Americký historik Gary B. Cohen, autor knihy Němci v Praze 1861-1914 (Praha: Karolinum 2000), obdržel na návrh Masarykova ústavu a Archivu AV ČR a doporučení Vědecké a Akademické rady AV ČR čestnou oborovou medaili Františka Palackého za zásluhy v historických vědách.
Gary B. Cohen was educated at the University of Southern California (B.A., 1970) and Princeton University (M.A., 1972; Ph.D., 1975). He was a member of the University of Oklahoma history faculty from 1976 to 2001, where he taught a range of courses on modern European social and political history and East-Central Europe in the nineteenth and twentieth centuries. In August 2001, after twenty-five years of service at the University of Oklahoma, he joined the University of Minnesota, Twin Cities, as director of the Center for Austrian Studies, executive editor of The Austrian History Yearbook, and professor of history. In summer 2010, he completed his service at the Center for Austrian Studies and began a three-year term as chair of the Department of History, University of Minnesota, Twin Cities. In 2014-2015 he served as interim director of the Center for Austrian Studies, and in January 2017 he retired from the University of Minnesota faculty.

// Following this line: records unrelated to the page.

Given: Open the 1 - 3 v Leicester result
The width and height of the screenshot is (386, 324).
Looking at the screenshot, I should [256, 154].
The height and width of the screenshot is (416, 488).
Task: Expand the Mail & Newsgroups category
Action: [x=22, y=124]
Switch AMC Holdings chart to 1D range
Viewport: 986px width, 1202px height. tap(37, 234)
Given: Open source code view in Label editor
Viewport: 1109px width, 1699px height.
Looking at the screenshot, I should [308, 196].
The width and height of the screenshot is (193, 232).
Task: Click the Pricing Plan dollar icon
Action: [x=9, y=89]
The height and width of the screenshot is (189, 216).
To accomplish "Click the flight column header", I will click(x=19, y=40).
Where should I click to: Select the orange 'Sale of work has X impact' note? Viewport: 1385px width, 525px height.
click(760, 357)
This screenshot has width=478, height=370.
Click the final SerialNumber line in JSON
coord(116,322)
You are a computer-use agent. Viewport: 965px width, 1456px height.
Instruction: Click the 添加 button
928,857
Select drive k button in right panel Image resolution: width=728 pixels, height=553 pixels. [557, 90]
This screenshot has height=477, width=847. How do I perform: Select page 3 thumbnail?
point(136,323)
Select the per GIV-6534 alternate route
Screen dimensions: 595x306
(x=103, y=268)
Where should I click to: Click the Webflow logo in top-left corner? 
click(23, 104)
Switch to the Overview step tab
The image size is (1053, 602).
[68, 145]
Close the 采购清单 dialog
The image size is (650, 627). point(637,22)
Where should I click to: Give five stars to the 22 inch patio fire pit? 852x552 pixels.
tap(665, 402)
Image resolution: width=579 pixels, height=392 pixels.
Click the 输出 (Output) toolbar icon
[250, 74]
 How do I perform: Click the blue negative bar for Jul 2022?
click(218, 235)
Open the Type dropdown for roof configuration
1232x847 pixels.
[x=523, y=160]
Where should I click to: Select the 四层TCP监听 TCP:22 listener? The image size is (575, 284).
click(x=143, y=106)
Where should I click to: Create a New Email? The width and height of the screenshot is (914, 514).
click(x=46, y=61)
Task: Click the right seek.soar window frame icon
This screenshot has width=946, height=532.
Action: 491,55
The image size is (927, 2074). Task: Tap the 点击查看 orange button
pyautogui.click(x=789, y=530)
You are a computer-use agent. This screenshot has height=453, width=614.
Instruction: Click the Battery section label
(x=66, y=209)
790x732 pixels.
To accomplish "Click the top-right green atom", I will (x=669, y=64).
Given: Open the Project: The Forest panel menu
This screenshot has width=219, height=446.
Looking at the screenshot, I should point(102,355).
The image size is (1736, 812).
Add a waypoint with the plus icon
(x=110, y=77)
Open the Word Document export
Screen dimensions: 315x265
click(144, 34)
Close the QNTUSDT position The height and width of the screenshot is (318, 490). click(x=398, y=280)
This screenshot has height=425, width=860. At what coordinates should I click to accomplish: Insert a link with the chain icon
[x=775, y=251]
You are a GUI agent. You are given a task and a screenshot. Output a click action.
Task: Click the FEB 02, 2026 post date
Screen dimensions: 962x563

Prof. Cohen's research has focused on social development, ethnic group relations, and education in modern Austria and the Czech lands. His publications include two monographs, The Politics of Ethnic Survival: Germans in Prague, 1861-1914 (Princeton University Press, 1981; second edition, revised, Purdue University Press, 2006) and Education and Middle-Class Society in Imperial Austria, 1848-1918 (Purdue University Press, 1996); five co-edited volumes of essays; articles in The Journal of Modern History, Central European History, The Austrian History Yearbook, Český časopis historický ,The East European Quarterly, Jewish History, and The Social Science Quarterly; and numerous book chapters. In 2000, Karolinum–The Charles University Press published a Czech translation of his study on the German minority of Prague under the title, Němci v Praze, 1861-1914; in early 2006, Purdue University Press published in paperback a revised second edition in English.
Prof. Cohen's scholarship has earned national and international recognition. Grants from the American Philosophical Society, the American Council of Learned Societies, the International Research and Exchanges Board (IREX), the United States Department of Education, and the National Endowment for the Humanities have supported his research. He served on the national selection committee for East European exchange fellowships of the International Research and Exchanges Board in 1984-86, and during the late 1980s was the only participant from the United States in the European Science Foundation's project on "Governments and Non-Dominant Ethnic Groups in Europe, 1850-1940." Prof. Cohen served as the executive secretary of the Society for Austrian and Habsburg History in 2000 and 2001 and served as president of the Conference Group for Central European History of the American Historical Association in 2010. The Collegium Carolinum in Munich elected him a full member in 2003, and the Republic of Austria awarded him its Ehrenkreuz (cross of honor) for Science and Arts, first class, in November 2009. On April 15, 2011, members of the Austrian Academy of Sciences elected Prof. Cohen a Corresponding Member of the Academy's humanities and social science section. In June 2018, the Academy of Sciences of the Czech Republic awarded him the František Palacký Honorary Medal for Merit in Historical Sciences.